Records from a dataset
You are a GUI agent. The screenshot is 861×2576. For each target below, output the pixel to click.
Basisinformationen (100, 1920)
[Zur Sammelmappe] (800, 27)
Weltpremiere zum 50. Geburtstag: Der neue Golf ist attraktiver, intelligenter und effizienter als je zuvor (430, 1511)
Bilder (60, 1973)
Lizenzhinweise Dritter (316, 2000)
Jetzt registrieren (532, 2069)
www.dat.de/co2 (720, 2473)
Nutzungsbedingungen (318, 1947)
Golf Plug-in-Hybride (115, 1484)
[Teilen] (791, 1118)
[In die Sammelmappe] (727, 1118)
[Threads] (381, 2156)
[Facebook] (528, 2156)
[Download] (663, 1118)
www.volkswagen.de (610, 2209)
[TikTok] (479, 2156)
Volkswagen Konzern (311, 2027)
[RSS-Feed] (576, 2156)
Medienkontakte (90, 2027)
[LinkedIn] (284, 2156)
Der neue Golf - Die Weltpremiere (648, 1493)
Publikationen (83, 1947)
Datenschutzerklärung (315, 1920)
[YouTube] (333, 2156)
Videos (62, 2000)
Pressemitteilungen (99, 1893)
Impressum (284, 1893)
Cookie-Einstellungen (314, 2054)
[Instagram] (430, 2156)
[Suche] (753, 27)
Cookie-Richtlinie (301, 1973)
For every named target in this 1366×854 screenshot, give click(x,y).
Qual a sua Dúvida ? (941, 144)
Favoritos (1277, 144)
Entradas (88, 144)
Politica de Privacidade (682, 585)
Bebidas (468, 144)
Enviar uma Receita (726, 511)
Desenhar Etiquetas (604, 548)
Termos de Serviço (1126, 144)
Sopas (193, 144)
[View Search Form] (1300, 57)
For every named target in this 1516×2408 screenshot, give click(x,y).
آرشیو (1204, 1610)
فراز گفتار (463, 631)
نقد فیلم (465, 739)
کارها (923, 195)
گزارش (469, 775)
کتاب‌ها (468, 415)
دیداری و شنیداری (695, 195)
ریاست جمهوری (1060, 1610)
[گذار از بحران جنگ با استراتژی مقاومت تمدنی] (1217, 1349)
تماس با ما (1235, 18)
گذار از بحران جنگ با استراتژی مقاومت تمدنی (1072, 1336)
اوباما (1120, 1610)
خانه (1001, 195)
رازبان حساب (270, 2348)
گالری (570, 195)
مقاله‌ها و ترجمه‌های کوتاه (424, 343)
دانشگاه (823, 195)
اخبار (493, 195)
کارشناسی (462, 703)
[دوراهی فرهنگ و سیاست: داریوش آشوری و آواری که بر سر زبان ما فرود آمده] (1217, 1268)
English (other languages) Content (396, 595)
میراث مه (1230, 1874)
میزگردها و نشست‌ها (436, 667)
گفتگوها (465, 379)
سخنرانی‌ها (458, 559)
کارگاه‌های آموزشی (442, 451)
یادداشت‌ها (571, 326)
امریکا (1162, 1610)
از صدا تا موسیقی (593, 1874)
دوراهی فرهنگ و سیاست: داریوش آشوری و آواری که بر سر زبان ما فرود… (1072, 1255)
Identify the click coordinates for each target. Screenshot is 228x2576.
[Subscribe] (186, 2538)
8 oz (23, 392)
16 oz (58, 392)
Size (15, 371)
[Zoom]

**Work instructions**
Retype the data shown above so that each line matches the original.

**Exercise solution**
You are a GUI agent. The screenshot is 861×2576. For each target below, output the pixel to click.
Basisinformationen (100, 1920)
[Zur Sammelmappe] (800, 27)
Weltpremiere zum 50. Geburtstag: Der neue Golf ist attraktiver, intelligenter und effizienter als je zuvor (430, 1511)
Bilder (60, 1973)
Lizenzhinweise Dritter (316, 2000)
Jetzt registrieren (532, 2069)
www.dat.de/co2 (720, 2473)
Nutzungsbedingungen (318, 1947)
Golf Plug-in-Hybride (115, 1484)
[Teilen] (791, 1118)
[In die Sammelmappe] (727, 1118)
[Threads] (381, 2156)
[Facebook] (528, 2156)
[Download] (663, 1118)
www.volkswagen.de (610, 2209)
[TikTok] (479, 2156)
Volkswagen Konzern (311, 2027)
[RSS-Feed] (576, 2156)
Medienkontakte (90, 2027)
[LinkedIn] (284, 2156)
Der neue Golf - Die Weltpremiere (648, 1493)
Publikationen (83, 1947)
Datenschutzerklärung (315, 1920)
[YouTube] (333, 2156)
Videos (62, 2000)
Pressemitteilungen (99, 1893)
Impressum (284, 1893)
Cookie-Einstellungen (314, 2054)
[Instagram] (430, 2156)
[Suche] (753, 27)
Cookie-Richtlinie (301, 1973)
For every named target in this 1366×854 screenshot, give click(x,y).
Qual a sua Dúvida ? (941, 144)
Favoritos (1277, 144)
Entradas (88, 144)
Politica de Privacidade (682, 585)
Bebidas (468, 144)
Enviar uma Receita (726, 511)
Desenhar Etiquetas (604, 548)
Termos de Serviço (1126, 144)
Sopas (193, 144)
[View Search Form] (1300, 57)
For every named target in this 1516×2408 screenshot, give click(x,y).
آرشیو (1204, 1610)
فراز گفتار (463, 631)
نقد فیلم (465, 739)
کارها (923, 195)
گزارش (469, 775)
کتاب‌ها (468, 415)
دیداری و شنیداری (695, 195)
ریاست جمهوری (1060, 1610)
[گذار از بحران جنگ با استراتژی مقاومت تمدنی] (1217, 1349)
تماس با ما (1235, 18)
گذار از بحران جنگ با استراتژی مقاومت تمدنی (1072, 1336)
اوباما (1120, 1610)
خانه (1001, 195)
رازبان حساب (270, 2348)
گالری (570, 195)
مقاله‌ها و ترجمه‌های کوتاه (424, 343)
دانشگاه (823, 195)
اخبار (493, 195)
کارشناسی (462, 703)
[دوراهی فرهنگ و سیاست: داریوش آشوری و آواری که بر سر زبان ما فرود آمده] (1217, 1268)
English (other languages) Content (396, 595)
میراث مه (1230, 1874)
میزگردها و نشست‌ها (436, 667)
گفتگوها (465, 379)
سخنرانی‌ها (458, 559)
کارگاه‌های آموزشی (442, 451)
یادداشت‌ها (571, 326)
امریکا (1162, 1610)
از صدا تا موسیقی (593, 1874)
دوراهی فرهنگ و سیاست: داریوش آشوری و آواری که بر سر زبان ما فرود… (1072, 1255)
Identify the click coordinates for each target. Screenshot is 228x2576.
[Subscribe] (186, 2538)
8 oz (23, 392)
16 oz (58, 392)
Size (15, 371)
[Zoom]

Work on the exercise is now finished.